START DATA LISTING

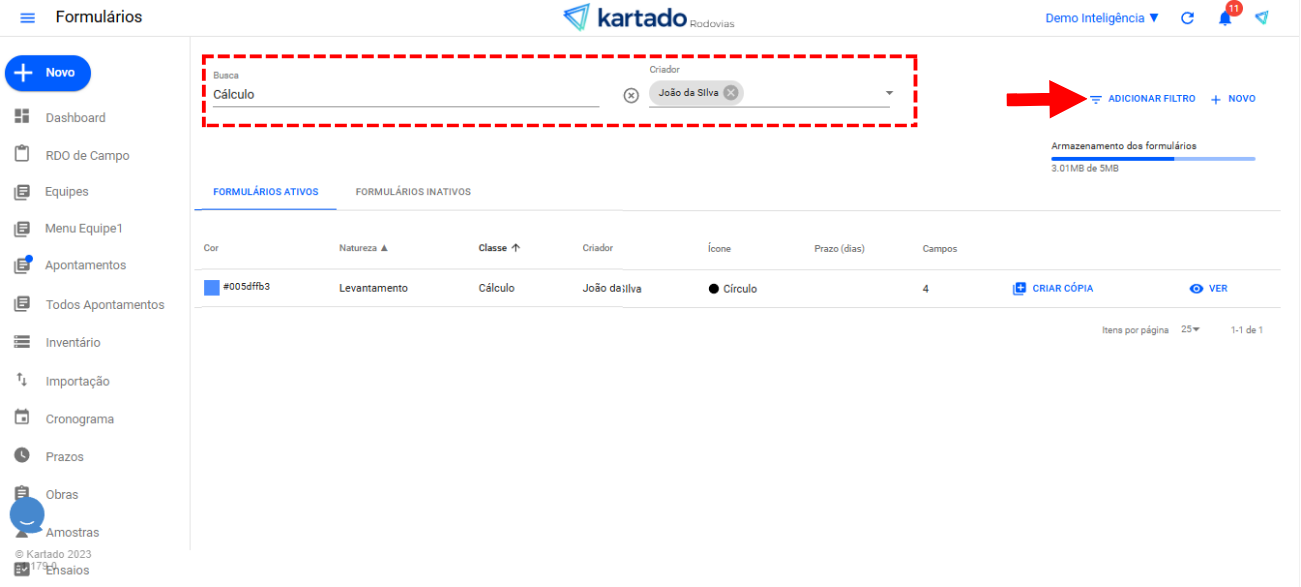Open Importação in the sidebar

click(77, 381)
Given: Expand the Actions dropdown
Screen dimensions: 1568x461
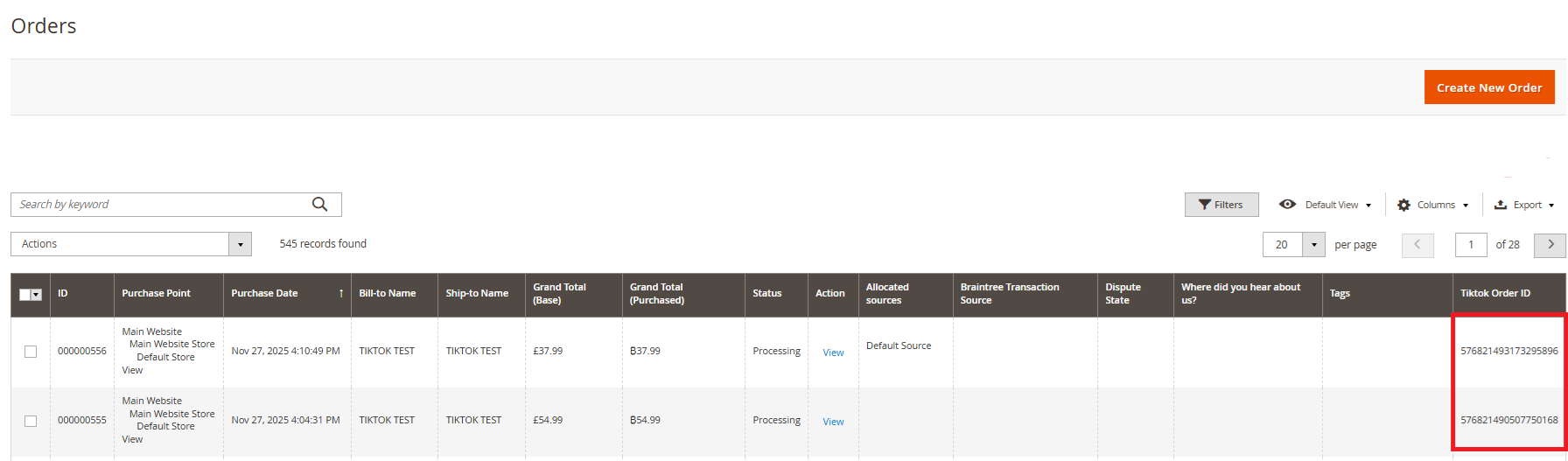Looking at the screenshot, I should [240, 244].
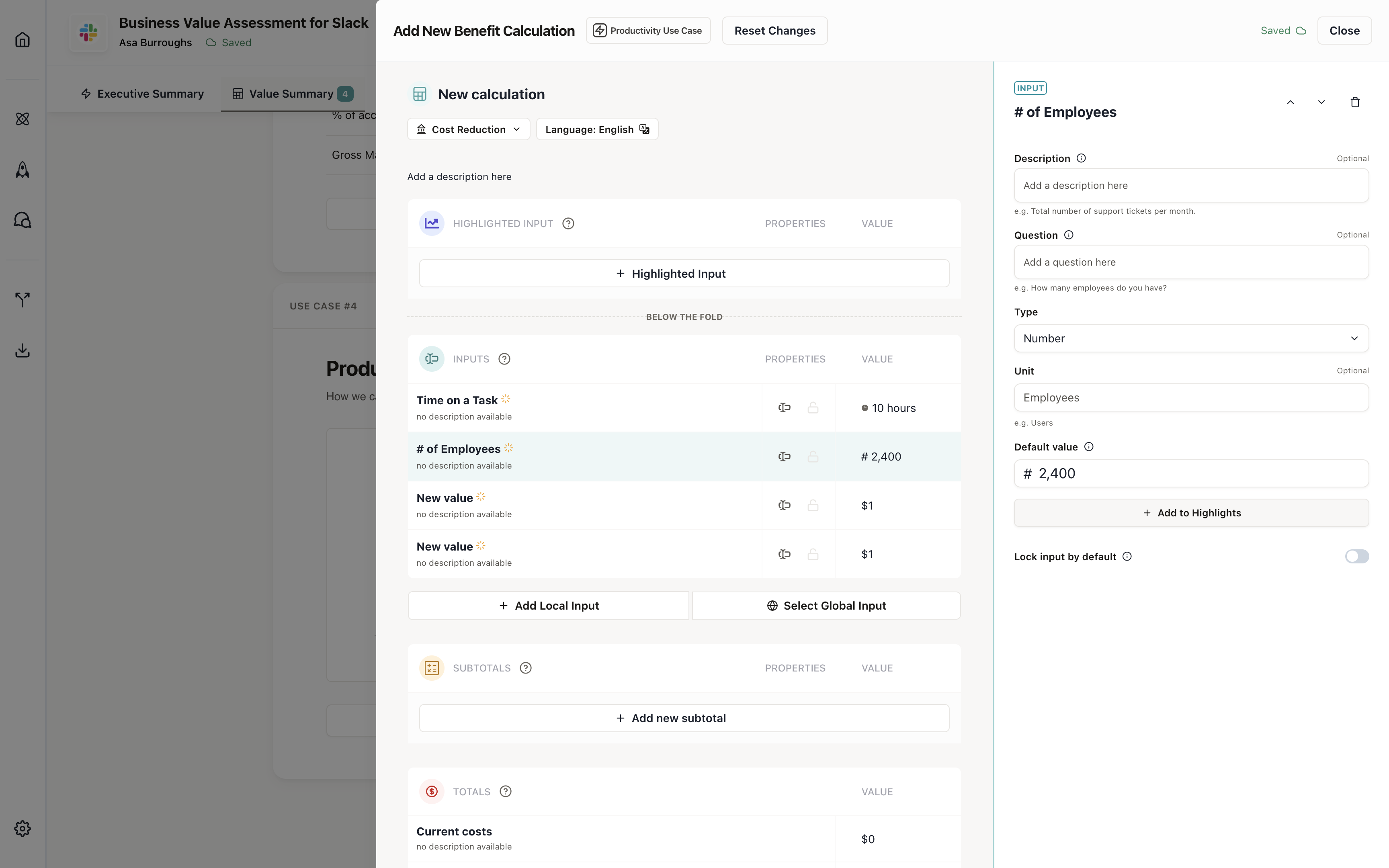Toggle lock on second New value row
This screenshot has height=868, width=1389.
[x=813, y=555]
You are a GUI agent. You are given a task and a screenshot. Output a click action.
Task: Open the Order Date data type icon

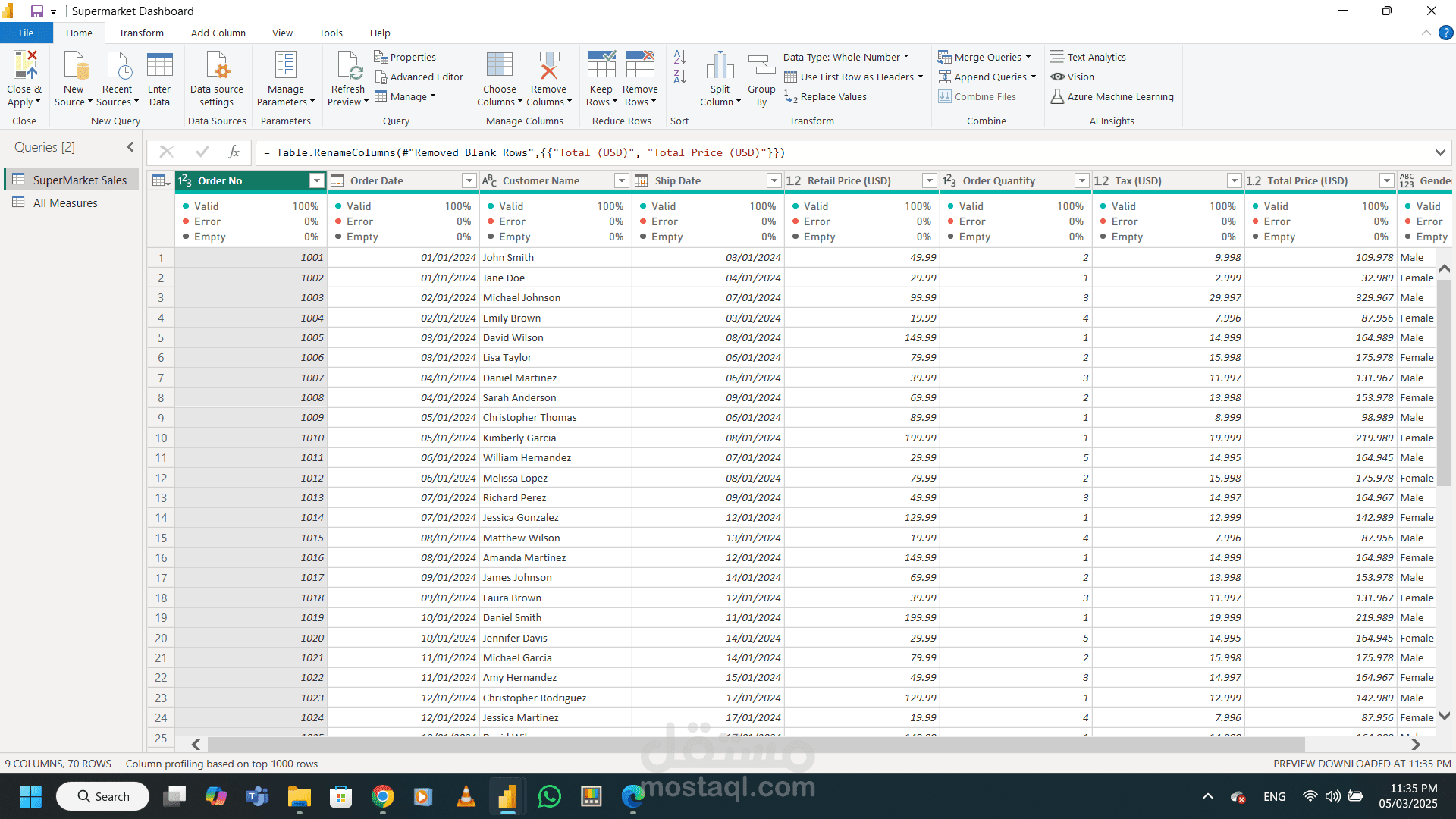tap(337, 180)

END DATA LISTING

## WRITTEN EXERCISE
Give the lines from the one containing "Given: Expand the Actions dropdown" through the last line as a JSON list of strings, one string per line, with blank lines and pictures left out.

## SOLVED PROBLEM
[
  "Given: Expand the Actions dropdown",
  "Screen dimensions: 1568x461",
  "Looking at the screenshot, I should [240, 244].",
  "Toggle lock on second New value row",
  "This screenshot has height=868, width=1389.",
  "[x=813, y=555]",
  "You are a GUI agent. You are given a task and a screenshot. Output a click action.",
  "Task: Open the Order Date data type icon",
  "tap(337, 180)"
]